アスカが扉を開けると、そこには柔和な顔をしたメガネをかけた男が座っていた。
「こんにちわ、アスカ。どうぞ、中に入って」
そう言った男は笑っていた。社交的な笑みだとはいえ、それは人の心を和ますような微笑であった。
「…………」
そんな男性とは対照的に、心からあふれ出る不快感を隠そうともせず、アスカは黙って部屋に入っていく。
「そこにかけてもらえるかな。……あれ、右手の包帯はどうしたの?」
近づいてきたアスカの右手に包帯が巻かれていることに気づいた男性がたずねる。
「…なんでもないわ。前回の戦いのとき、手首を捻挫しただけよ」
アスカはそっけなくそう答えると、勧められるままに男性の向かいにある丸い席に腰掛けた。

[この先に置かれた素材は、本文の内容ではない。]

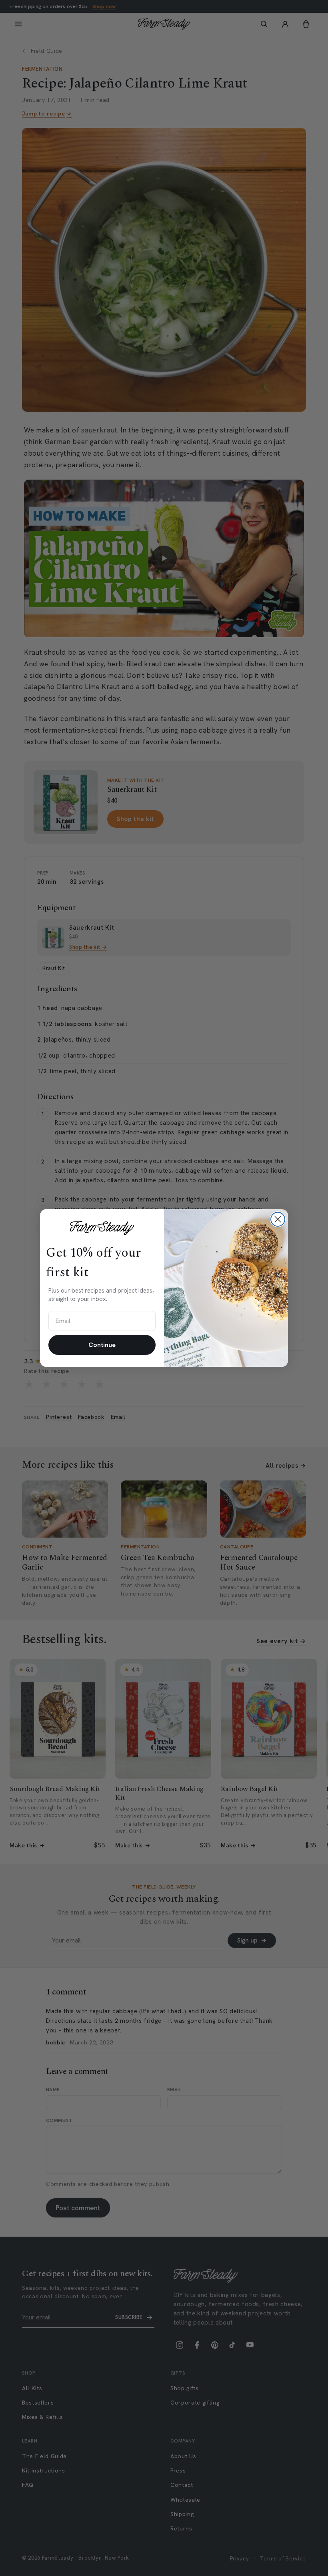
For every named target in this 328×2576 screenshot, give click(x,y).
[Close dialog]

「そう……。じゃぁ、まずは自己紹介をするね。僕はテレンス・柊・ハヤト。ここでの役職は作戦部情報分析課課長ということになってる。具体的な仕事の内容は…」
「知っているわよ」
アスカはハヤトの話を強引にさえぎった。
「……それより、今日私をここに呼んだ理由を聞かせてもらえるかしら?」
アスカの口調には、言外の随所に苛立ちがこもっていた。
「…そうだね。それを話しておくべきだね」
にもかかわらずハヤトは依然として人のよさそうな笑みを浮かべつつ、そう言った。
「……アスカ自身もよくわかっていると思うけど、君のシンクロ率は最近緩やかな減少を続けているね。僕はその原因を解明して、できれば問題を解決する手助けをしたいんだ。これはそのための面接。…言ってみれば、カウンセリングみたいなものだね」
腕を組みながら、アスカはハヤトの言葉を黙って聞いている。
「……といっても、別に何か特別なことをするわけじゃないから安心して。まぁ、アスカは世間話でもするつもりで、僕の質問に答えてくれればいいから」
そう言ってハヤトは再び笑った。
「説明するのはこんなところだけど……これでいいかな?」
「…いいわ。…ただ、ひとつ答えて」
言いながら、アスカの視線は鋭く射抜くかのようにハヤトの顔を捉えた。
「いいよ。なんだい?」
「どうしてウソつくの?」
「ウソ?」
「そう」
「ウソなんかついてないよ?」
アスカは鼻で笑った。
「……こうみえても私は五歳のときからドイツで訓練をうけてきてるのよ?……周りは大人ばかりの環境でね。大人のウソなんて簡単にみぬけるのよ? もちろん、あなたがウソをついてるかどうかだってね」
「…………」
一瞬の沈黙。ハヤトの顔からは笑みが消えていた。
「……君をここに呼んだのは本当にカウンセリングするためだ。他に意図はないよ」
「…フッ…」
アスカの視線が挑戦的なものに変わる。
「……なら、そのカウンセリングの目的は本当に“治療”にあるのかしら?」
「…………」
再び、沈黙が場を支配した。ハヤトは一度だけ深く息を吐いた。
「……確かにカウンセリングの目的は“治療”じゃない。君が今後も弐号機を操れるほどシンクロ率を維持できるか、それを判断することがこのカウンセリングの目的だ。……君の言う通り、僕はウソをついた」
「……私をただの14歳の子供だと思ったの?」
そういってアスカは笑みを浮かべた。それはアスカ自身のもつ魅力を全く体現したものではなかった。
「……これで、カウンセリングは失敗ね。……どうするの? もうやめる?」
「いや。やめるわけにはいかないよ。僕は君を大切に思っている人から依頼を受けているからね」
「……なら、どうするつもりよ?」
「やり直すさ。もう一度。初めから、ね」
「……それでまたウソを?」
「いいや」
ハヤトは左手でゆっくりとメガネをかけなおす。
「……アスカのほうこそどうなの?」
「……どういう意味よ?」
「どうして、ウソを?」
「ウソなんかついてないわ。あなたと違って」
「……ほんとに?」
「もちろん」
「なら」
刹那、ハヤトの瞳がそれまでにない鋭い輝きをみせた。
「その右手はどうして怪我をしたのかな?」
その時、初めててアスカが動揺したそぶりを見せた。
「……こうみえても僕はハーバードで心理学の博士を取得しているんだ。それに、今はネルフ作戦部情報分析課課長でもある。僕をただのその辺のカウンセラーと同じだと思ったのかな?」
そう言ったハヤトはアスカと違い笑ってはいなかった。
だからこそなのかもしれない。
その問いにアスカは何も答えられずただ黙っていた。